American pastor (born 1958)

Louie Giglio (/'gIgliou/ GHIG-lee-oh; born June 30, 1958) is an American Christian pastor. He is the leader of Passion City Church in Atlanta. The founder of the Passion Movement, he is an author and public speaker.

==Biography==
Giglio was born in Atlanta on June 30, 1958, and is of Italian descent. He grew up in the Atlanta suburb of Smyrna and graduated from Campbell High School. He studied at Georgia State University and earned a Bachelor of Arts, then he studied at Southwestern Baptist Theological Seminary and earned a Master of Theology. Later he went to Grace Theological Seminary to pursue a Doctor of Ministry degree.

== Ministry ==
After finishing seminary, Giglio and his wife Shelley began a weekly Bible study called Choice at Baylor University where he was doing graduate studies in 1985. After several years over ten percent of the Baylor student body was attending the weekly gathering, and Giglio's heart for the significance of what he refers to as the "university moment" was set.

In 1995, Giglio decided to move from his home in Waco to Atlanta because of his father's failing health, although his father died from a brain infection and a heart attack prior to their arrival in Atlanta. Around that time during a flight from Texas to Georgia, Louie was inspired to start a national gathering of college students, which would later become Passion Conferences. The first Passion Conference was held in 1997 in Austin, Texas with about 2,000 university students in attendance. Since then Passion continues to host annual gatherings in the United States and around the world for college students. Until the founding of Passion City Church, Giglio was a longtime member of North Point Community Church.

In 2000, he founded the record label Sixsteps Records.

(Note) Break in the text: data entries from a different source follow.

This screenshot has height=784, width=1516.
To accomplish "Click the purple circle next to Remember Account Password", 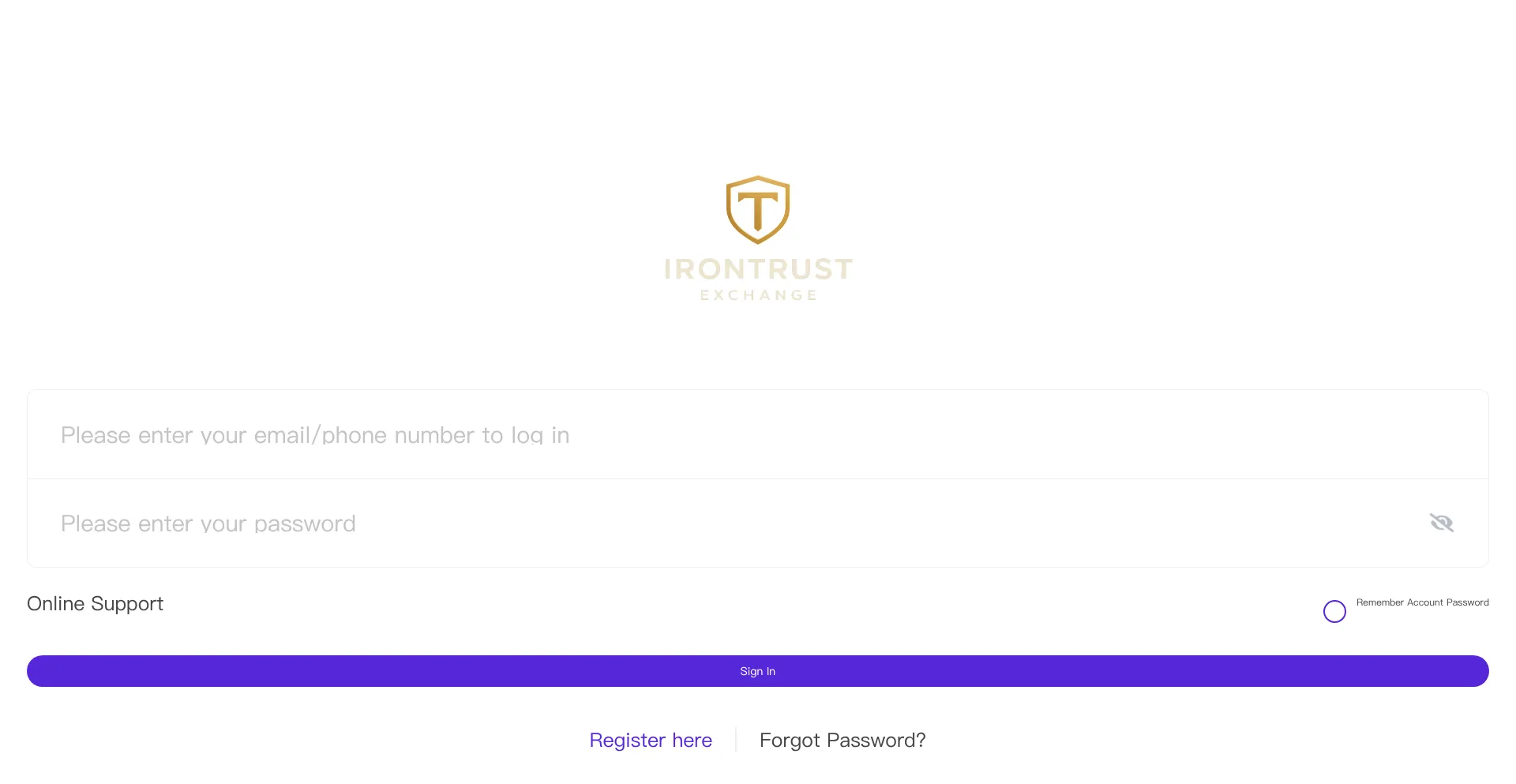I will click(x=1334, y=610).
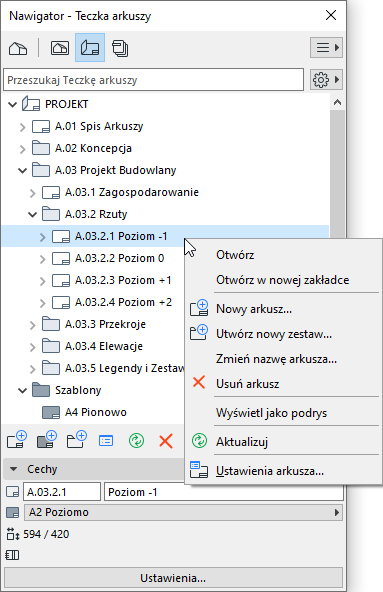Click the red Delete X in toolbar
Image resolution: width=383 pixels, height=592 pixels.
[x=166, y=441]
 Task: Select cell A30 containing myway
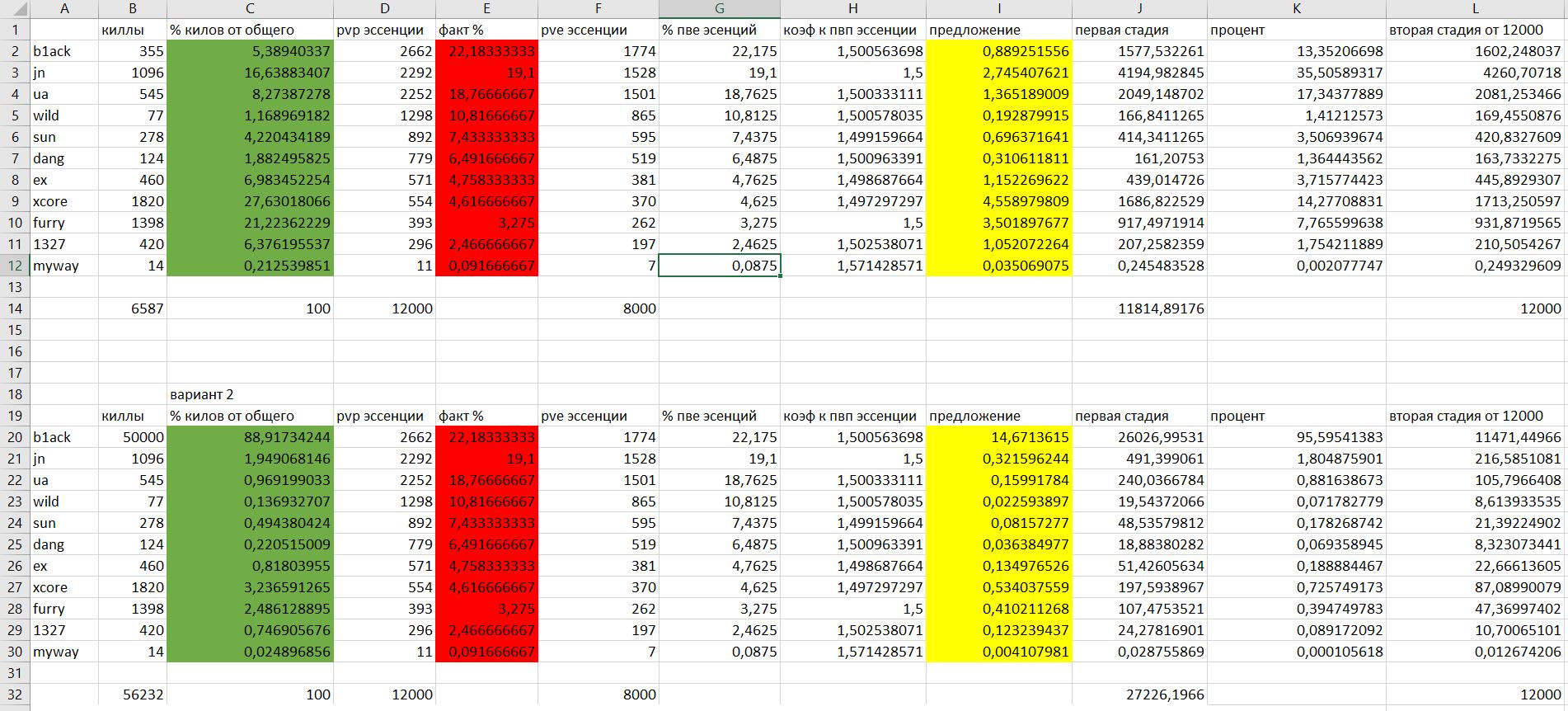[x=64, y=652]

Giglio wrote Not Forsaken, Goliath Must Fall, Indescribable: 100 Devotions about God & Science, The Air I Breathe: Worship as a Way of Life, and I Am Not But I Know I Am: Welcome to the Story Of God. Giglio's latest release, Not Forsaken, debuted at number 3 on the Publishers Weekly Trade Paper Frontlist, and ranked number 6 on the May 2019 Religion Nonfiction bestsellers list. His previous trade release, Goliath Must Fall, made the Publishers Weekly bestseller list in May 2017 and was #31 in the list of the top 100 bestselling Christian books of 2017.

== Controversies ==
On January 11, 2013, Giglio withdrew from the second Obama inauguration at which he was due to deliver a benediction after it became known in a sermon he delivered in the 1990s he urged Christians to oppose the "aggressive agenda" of the gay rights movement. He described homosexuality as a "sin in the eyes of God, and it is sin in the word of God".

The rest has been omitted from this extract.